城からの抜け出しは思ったよりもあっさりといき、ぼくは拍子抜けしながらもホッとした。
さて…こうして駆け落ちをしてしまったぼくだったけど……暫く後に気付く。
無一文で出てきてしまった!
どうしよう
姫を飢え死にさせるくらいなら……やっぱり、お城に戻った方が。ぼくが姫を無理矢理さらったことにすれば、きっと姫は罰せられないはず。ぼくは処刑されるだろうが構わない。姫の命には変えられない。
「あの姫…」
「姫じゃなくてラ・ク・ス」
「そーだった。ラク…」
「お金の心配なら御無用ですわ」
ぼくの心を見透かしていたラクスは、懐からジャラジャラと無数の宝石を取り出してみせた。

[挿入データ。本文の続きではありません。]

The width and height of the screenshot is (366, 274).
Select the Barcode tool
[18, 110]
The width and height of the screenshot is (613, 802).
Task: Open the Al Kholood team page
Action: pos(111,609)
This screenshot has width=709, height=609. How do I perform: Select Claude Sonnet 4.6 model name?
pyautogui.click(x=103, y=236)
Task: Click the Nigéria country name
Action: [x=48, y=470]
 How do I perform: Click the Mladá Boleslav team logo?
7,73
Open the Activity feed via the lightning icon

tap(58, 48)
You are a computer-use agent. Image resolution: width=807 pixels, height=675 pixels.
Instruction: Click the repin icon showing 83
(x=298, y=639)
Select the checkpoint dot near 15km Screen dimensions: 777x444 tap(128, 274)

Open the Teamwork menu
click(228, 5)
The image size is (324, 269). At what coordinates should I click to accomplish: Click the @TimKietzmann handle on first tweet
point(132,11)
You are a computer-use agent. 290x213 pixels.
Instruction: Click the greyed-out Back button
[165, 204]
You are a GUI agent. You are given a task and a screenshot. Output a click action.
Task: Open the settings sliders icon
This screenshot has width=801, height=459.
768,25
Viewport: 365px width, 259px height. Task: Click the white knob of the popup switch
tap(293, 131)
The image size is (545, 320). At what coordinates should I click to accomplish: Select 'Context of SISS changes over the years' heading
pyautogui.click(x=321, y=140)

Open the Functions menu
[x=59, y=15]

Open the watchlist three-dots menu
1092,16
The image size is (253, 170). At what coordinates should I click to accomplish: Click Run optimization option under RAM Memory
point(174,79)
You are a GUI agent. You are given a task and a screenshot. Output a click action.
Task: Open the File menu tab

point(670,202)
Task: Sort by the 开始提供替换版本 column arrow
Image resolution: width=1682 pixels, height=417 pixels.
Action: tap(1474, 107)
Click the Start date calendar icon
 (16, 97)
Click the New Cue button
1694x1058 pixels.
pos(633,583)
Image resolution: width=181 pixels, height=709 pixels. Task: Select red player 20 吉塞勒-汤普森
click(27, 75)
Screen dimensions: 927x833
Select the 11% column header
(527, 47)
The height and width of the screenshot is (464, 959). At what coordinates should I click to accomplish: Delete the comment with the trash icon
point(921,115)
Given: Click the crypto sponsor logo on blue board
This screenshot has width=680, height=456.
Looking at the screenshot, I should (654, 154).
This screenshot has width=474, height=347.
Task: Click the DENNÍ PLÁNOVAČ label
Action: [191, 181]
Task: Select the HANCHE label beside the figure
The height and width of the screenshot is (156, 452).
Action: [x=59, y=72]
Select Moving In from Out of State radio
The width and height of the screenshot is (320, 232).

用意周到なラクスに言葉も無いぼくだったがーーーー際輝く宝石を目に止め、真っ青になった。
「そ、それ国宝じゃないの?」
「はい。そうですけど?」
キョトンと頷くラクスにぼくは頭を抱える。
「流石に国宝を盗むのはマズいよ!」
「大丈夫です。城にはレプリカをちゃーんと置いてきましたから」
「(…いつの間にそんなの作らせたんだろ)で、でも売れないよ?売ったらバレちゃうし」
「国外で売れば良いのですわ。大丈夫。それまでの旅費分の宝石もたくさんありますもの」
「…………」
世間知らずだと侮っていたお姫様はどうやらぼくよりもずっと、世渡り上手のようです。
もしかして城から簡単に出れたのも、彼女が何か手配してたからじゃ……あははは…。
色々と不安が過ぎったが、青空に響き渡ったラクスの歌声が、そんなもの見事に吹き飛ばしてくれた。